Leggo di chi – da giornalista – difende la cosiddetta “legge bavaglio”, d’accordo col fatto che le normative per la carta stampata legate al “diritto di rettifica” dovrebbero essere applicate al web, evitando di commentare il fatto che la “rettifica” di cui parla il ddl in oggetto deve essere a discrezione unica di chi viene chiamato in causa nella notizia diffusa, senza appello; e pure evitando di riflettere sulla gigantesca differenza fra la carta stampata e il web (una semplice mail per chiedere la rettifica, magari ricordando a chi gestisce il sito che la cosa può costargli fino a dodicimila euro, è già di per se una variabile abnorme). Mi fa specie, poi, leggere che individui di questa levatura da un lato facciano appello alla legge per difendere il giornalismo autentico, dall’altro non si facciano problemi ad avallare situazioni in palese disaccordo con la legge che regola i principi del corretto giornalismo (oltre che con la deontologia). Vedo addetti stampa di enti pubblici (o di società che hanno a che fare con capitali pubblici) che lavorano senza problemi a redazioni di giornali, magari dirigendole. Senza battere ciglio, e mi chiedo come facciano. Questa però è un’altra storia, che ha bisogno di un lungo lavoro prima di essere tirata fuori.

E poi vedo la tv: incappo di domenica su Canale5, osservando Federica Panicucci che, intervistando l’attuale compagna di Omar (che con Erica compose la coppia di “mostri” di Novi Ligure), la rimprovera più volte di trattare “con leggerezza” la vicenda dell’omicidio (raccogliendo gli applausi del suo pubblico ben consapevole di colpire il facile bersaglio che si è messa di fronte) e, soprattutto, ricordandole – dopo aver chiesto alla ragazza se si senta perseguitata – che i giornalisti andarono a fotografare Omar fuori dal carcere perché era loro dovere. La cosa, oltre ad essere ridicola, è anche abbastanza grave: da tempo esiste il diritto all’oblio, collocato (dalla giurisprudenza) tra quei diritti inviolabili citati dall’articolo 2 della Costituzione, diritto che si basa sulla mancata necessità di continuare a diffondere una notizia quando non è più di interesse comune, permettendo magari a chi ha scontato la pena inflittagli che la gente si dimentichi di lui, o almeno non ci pensi come ai tempi del suo reato. Peraltro il concetto è perfettamente aderente ai principi generali del diritto di cronaca, che un giornalista dovrebbe avere impressi nel cervello: io giornalista diffondo solo notizie di reale interesse pubblico, senza prendermi la briga di “crearle”, le notizie. Però, secondo la Panicucci (in versione pomeriggio di Canale5, lacrime e mascara), i giornalisti “avevano l’obbligo”…
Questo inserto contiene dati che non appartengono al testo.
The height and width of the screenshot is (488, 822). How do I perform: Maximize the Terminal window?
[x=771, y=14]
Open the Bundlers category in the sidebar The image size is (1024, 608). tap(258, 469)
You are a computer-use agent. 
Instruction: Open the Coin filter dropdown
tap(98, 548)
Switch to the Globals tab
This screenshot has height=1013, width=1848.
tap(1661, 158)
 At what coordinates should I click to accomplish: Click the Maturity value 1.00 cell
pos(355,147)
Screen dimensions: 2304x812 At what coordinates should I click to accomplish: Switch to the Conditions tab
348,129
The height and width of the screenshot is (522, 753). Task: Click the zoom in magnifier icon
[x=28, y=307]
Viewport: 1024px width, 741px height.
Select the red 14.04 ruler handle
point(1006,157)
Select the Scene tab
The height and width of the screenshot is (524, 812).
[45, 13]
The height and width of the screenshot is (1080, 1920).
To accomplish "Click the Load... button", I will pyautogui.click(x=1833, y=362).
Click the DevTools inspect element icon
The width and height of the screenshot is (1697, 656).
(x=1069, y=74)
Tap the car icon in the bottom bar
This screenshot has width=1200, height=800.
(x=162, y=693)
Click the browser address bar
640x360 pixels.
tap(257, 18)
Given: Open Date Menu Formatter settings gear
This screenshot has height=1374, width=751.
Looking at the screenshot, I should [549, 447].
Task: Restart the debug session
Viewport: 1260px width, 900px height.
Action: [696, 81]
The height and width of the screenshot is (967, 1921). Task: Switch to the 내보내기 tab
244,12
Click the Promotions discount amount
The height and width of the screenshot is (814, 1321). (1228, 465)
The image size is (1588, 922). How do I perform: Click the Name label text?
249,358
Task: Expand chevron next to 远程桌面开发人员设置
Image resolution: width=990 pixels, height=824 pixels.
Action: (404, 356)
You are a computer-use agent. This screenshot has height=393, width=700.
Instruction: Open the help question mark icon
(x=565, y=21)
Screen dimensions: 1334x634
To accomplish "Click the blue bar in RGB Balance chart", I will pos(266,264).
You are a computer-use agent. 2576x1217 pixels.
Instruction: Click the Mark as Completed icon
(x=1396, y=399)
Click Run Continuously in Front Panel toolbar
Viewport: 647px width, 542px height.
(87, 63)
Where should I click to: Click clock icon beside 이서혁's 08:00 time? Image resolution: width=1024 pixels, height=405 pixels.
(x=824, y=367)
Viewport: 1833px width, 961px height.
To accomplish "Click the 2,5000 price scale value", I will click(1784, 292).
Infine: rivedo online Corradino Mineo infuriato per il modo in cui il Tg5 intervista il giovane rampollo della famiglia Agnelli, ricordando che non si può fare giornalismo semplicemente riempiendo di complimenti la persona che viene intervistata (“anche se fossi d’accordo con Susanna Camusso – puntualizzava Mineo – troverei almeno due argomenti discordanti sui quali basare un’intervista”, argomenti da indagare come farebbe un giornalista senza sbavature). E sono d’accordo con Mineo.

Morale della favola: la confusione è solo un modo per facilitare la vita a chi tiene a nutrire un sistema sociale dentro il quale l’informazione deve seguire solo certe strade, cedendo il passo alla spettacolarizzazione dei fatti. La distrazione è il miglior diversivo. Documentiamoci sempre.